Records provided Block Start

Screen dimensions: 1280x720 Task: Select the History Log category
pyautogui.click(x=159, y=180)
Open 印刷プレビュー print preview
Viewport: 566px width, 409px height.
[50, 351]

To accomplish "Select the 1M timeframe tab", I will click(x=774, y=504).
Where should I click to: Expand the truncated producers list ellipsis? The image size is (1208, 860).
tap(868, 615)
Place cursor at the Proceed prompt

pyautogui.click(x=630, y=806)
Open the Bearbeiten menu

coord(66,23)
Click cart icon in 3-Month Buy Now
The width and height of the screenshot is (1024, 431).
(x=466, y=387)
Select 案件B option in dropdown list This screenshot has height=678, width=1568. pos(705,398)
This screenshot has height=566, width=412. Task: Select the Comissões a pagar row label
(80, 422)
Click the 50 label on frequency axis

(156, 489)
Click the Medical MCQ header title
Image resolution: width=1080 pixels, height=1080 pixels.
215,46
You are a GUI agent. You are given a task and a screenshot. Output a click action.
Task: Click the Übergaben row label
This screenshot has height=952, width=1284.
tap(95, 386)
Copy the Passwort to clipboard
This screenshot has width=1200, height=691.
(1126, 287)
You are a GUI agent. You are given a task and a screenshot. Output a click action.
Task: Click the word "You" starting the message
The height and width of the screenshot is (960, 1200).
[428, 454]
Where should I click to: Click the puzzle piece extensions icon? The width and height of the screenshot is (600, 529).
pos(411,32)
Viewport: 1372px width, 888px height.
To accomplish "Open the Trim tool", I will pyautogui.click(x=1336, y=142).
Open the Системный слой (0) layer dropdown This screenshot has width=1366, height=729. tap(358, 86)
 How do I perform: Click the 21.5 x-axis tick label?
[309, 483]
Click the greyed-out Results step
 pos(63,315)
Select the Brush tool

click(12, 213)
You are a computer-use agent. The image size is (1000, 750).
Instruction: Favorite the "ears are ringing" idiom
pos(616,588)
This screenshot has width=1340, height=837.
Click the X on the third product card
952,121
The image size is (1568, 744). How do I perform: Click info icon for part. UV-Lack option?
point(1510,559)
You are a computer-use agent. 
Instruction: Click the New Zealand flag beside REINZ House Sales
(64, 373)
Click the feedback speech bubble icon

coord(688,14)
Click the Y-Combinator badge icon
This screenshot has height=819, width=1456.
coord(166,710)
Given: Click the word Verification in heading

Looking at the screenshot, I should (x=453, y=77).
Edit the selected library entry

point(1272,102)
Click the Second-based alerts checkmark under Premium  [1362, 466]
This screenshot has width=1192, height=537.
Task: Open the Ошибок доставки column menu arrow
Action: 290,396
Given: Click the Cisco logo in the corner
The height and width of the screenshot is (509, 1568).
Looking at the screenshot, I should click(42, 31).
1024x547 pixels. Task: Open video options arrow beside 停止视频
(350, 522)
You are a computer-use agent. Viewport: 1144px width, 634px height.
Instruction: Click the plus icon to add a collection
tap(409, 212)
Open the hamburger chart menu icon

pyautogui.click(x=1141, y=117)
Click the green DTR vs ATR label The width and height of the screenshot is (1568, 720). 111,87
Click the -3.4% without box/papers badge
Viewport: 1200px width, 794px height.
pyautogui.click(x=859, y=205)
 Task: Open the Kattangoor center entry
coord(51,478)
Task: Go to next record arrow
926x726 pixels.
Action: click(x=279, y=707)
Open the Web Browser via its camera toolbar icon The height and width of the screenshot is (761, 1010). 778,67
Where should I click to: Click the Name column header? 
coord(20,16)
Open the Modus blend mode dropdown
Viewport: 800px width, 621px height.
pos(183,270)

Records provided Block End

• **Task to complete**: When you reach the end of the listing, print it again in full, exactly as given.

• **Task output**:
Screen dimensions: 1280x720 Task: Select the History Log category
pyautogui.click(x=159, y=180)
Open 印刷プレビュー print preview
Viewport: 566px width, 409px height.
[50, 351]

To accomplish "Select the 1M timeframe tab", I will click(x=774, y=504).
Where should I click to: Expand the truncated producers list ellipsis? The image size is (1208, 860).
tap(868, 615)
Place cursor at the Proceed prompt

pyautogui.click(x=630, y=806)
Open the Bearbeiten menu

coord(66,23)
Click cart icon in 3-Month Buy Now
The width and height of the screenshot is (1024, 431).
(x=466, y=387)
Select 案件B option in dropdown list This screenshot has height=678, width=1568. pos(705,398)
This screenshot has height=566, width=412. Task: Select the Comissões a pagar row label
(80, 422)
Click the 50 label on frequency axis

(156, 489)
Click the Medical MCQ header title
Image resolution: width=1080 pixels, height=1080 pixels.
215,46
You are a GUI agent. You are given a task and a screenshot. Output a click action.
Task: Click the Übergaben row label
This screenshot has height=952, width=1284.
tap(95, 386)
Copy the Passwort to clipboard
This screenshot has width=1200, height=691.
(1126, 287)
You are a GUI agent. You are given a task and a screenshot. Output a click action.
Task: Click the word "You" starting the message
The height and width of the screenshot is (960, 1200).
[428, 454]
Where should I click to: Click the puzzle piece extensions icon? The width and height of the screenshot is (600, 529).
pos(411,32)
Viewport: 1372px width, 888px height.
To accomplish "Open the Trim tool", I will pyautogui.click(x=1336, y=142).
Open the Системный слой (0) layer dropdown This screenshot has width=1366, height=729. tap(358, 86)
 How do I perform: Click the 21.5 x-axis tick label?
[309, 483]
Click the greyed-out Results step
 pos(63,315)
Select the Brush tool

click(12, 213)
You are a computer-use agent. The image size is (1000, 750).
Instruction: Favorite the "ears are ringing" idiom
pos(616,588)
This screenshot has width=1340, height=837.
Click the X on the third product card
952,121
The image size is (1568, 744). How do I perform: Click info icon for part. UV-Lack option?
point(1510,559)
You are a computer-use agent. 
Instruction: Click the New Zealand flag beside REINZ House Sales
(64, 373)
Click the feedback speech bubble icon

coord(688,14)
Click the Y-Combinator badge icon
This screenshot has height=819, width=1456.
coord(166,710)
Given: Click the word Verification in heading

Looking at the screenshot, I should (x=453, y=77).
Edit the selected library entry

point(1272,102)
Click the Second-based alerts checkmark under Premium  [1362, 466]
This screenshot has width=1192, height=537.
Task: Open the Ошибок доставки column menu arrow
Action: 290,396
Given: Click the Cisco logo in the corner
The height and width of the screenshot is (509, 1568).
Looking at the screenshot, I should click(42, 31).
1024x547 pixels. Task: Open video options arrow beside 停止视频
(350, 522)
You are a computer-use agent. Viewport: 1144px width, 634px height.
Instruction: Click the plus icon to add a collection
tap(409, 212)
Open the hamburger chart menu icon

pyautogui.click(x=1141, y=117)
Click the green DTR vs ATR label The width and height of the screenshot is (1568, 720). 111,87
Click the -3.4% without box/papers badge
Viewport: 1200px width, 794px height.
pyautogui.click(x=859, y=205)
 Task: Open the Kattangoor center entry
coord(51,478)
Task: Go to next record arrow
926x726 pixels.
Action: click(x=279, y=707)
Open the Web Browser via its camera toolbar icon The height and width of the screenshot is (761, 1010). 778,67
Where should I click to: Click the Name column header? 
coord(20,16)
Open the Modus blend mode dropdown
Viewport: 800px width, 621px height.
pos(183,270)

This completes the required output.